6.2. Pressure Regulation Performance Analysis of the Dynamic PWM Coupling Pressure Regulation Method under Complex Braking Conditions

To verify the pressure regulation performance of the dynamic PWM coupling pressure regulation method under complex braking conditions and to comprehensively evaluate its pressure regulation performance, the outlet pressure response characteristics curves of the LF-APRV under several complex target pressures were obtained through testing and simulation. The target pressure signal was set as a continuous step pressure signal to simulate the working state of the LF-APRV under the conditions of continuous graded braking. Figure 10 shows the outlet pressure response characteristics curve of the LF-APRV under the continuous graded braking conditions obtained by test and simulation.
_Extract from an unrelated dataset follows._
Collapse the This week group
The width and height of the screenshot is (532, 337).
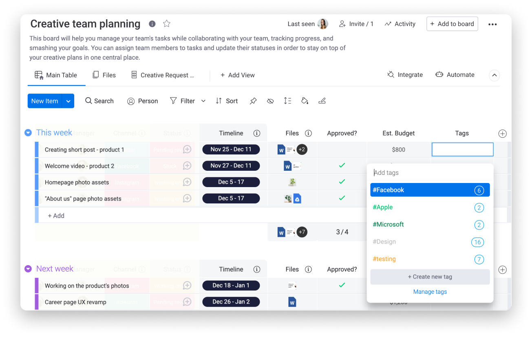coord(28,133)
Figure 10 shows that the outlet pressure response characteristics curves obtained from the test and simulation were basically consistent. When the target pressure is low, the outlet pressure response has bigger overshoot, but it can quickly reach the target pressure. When the target pressure increases, the outlet pressure response quickly reaches the target pressure but eventually fluctuates around the target pressure. The error in the fluctuation process is less than ±2%, which meets the requirements of the standard ISO 6953-2:2000. Therefore, the PWM coupling pressure regulation method can meet the requirements for continuous graded braking.
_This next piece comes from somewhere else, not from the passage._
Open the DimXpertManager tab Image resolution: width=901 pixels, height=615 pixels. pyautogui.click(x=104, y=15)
The target pressure signal was set as a sinusoidal signal with a frequency of 0.5 Hz, an amplitude of 0.35 MPa, and an offset of 0.35 MPa. Figure 11 shows the pressure response characteristics curves of the LF-APRV under sinusoidal target pressure. It can be seen from Figure 11 that, in a sinusoidal signal cycle, the outlet pressure response of the LF-APRV fluctuates in the initial and middle stages of pressure regulation, and the simulated curve fluctuates more seriously. However, on the whole, the pressure response curve obtained from the testing and simulation can maintain good consistency with the target pressure, and the dynamic PWM coupling pressure regulation can follow the target pressure signal well.

7. Conclusions

Based on the independently invented LF-APRV in the ECPBS of commercial vehicles, a dynamic PWM coupling pressure regulation method is proposed. The mathematical models of the LF-APRV and the dynamic PWM coupling pressure regulation method were established, andnd the co-simulation model was established by using AMESim software and MATLAB/Simulink software to verify the feasibility of the pressure regulation method. The performance testing system of the LF-APRV was built to verify the correctness of the simulation model. Through the tests, it is concluded that the dynamic PWM coupling pressure regulation method has good pressure regulation effects when the parameters of the slow pressurization mode and the slow decompression mode are C₁ = 0.7, C₂ = 0.5, C₃ = 0.7, and C₄ = 1. Based on the tests, the pressure regulation performance of the dynamic PWM coupling pressure regulation method of the LF-APRV was analyzed. Compared with the on/off control pressure regulation method, the new method can improve the stability of pressure regulation, but the response time increases; the overshoot of pressure rising from 0 to 0.5 MPa under the control of the dynamic PWM coupling pressure regulation method was reduced by 69%, and the overshoot of pressure decreasing from 0.5 MPa to 0.2 MPa was 0, and the response time meets the requirements. The dynamic PWM coupling pressure regulation method can also complete the pressure regulation under complex braking conditions, and the outlet pressure response can follow the target pressure signal well.

In future research, we will apply the LF-APRV to commercial vehicles, design control strategies for multiple LF-APRV to work together, and conduct more in-depth research in combination with the overall structure and driving conditions of commercial vehicles, making contributions to the safety and stability of commercial vehicle braking and the development of automatic driving technology.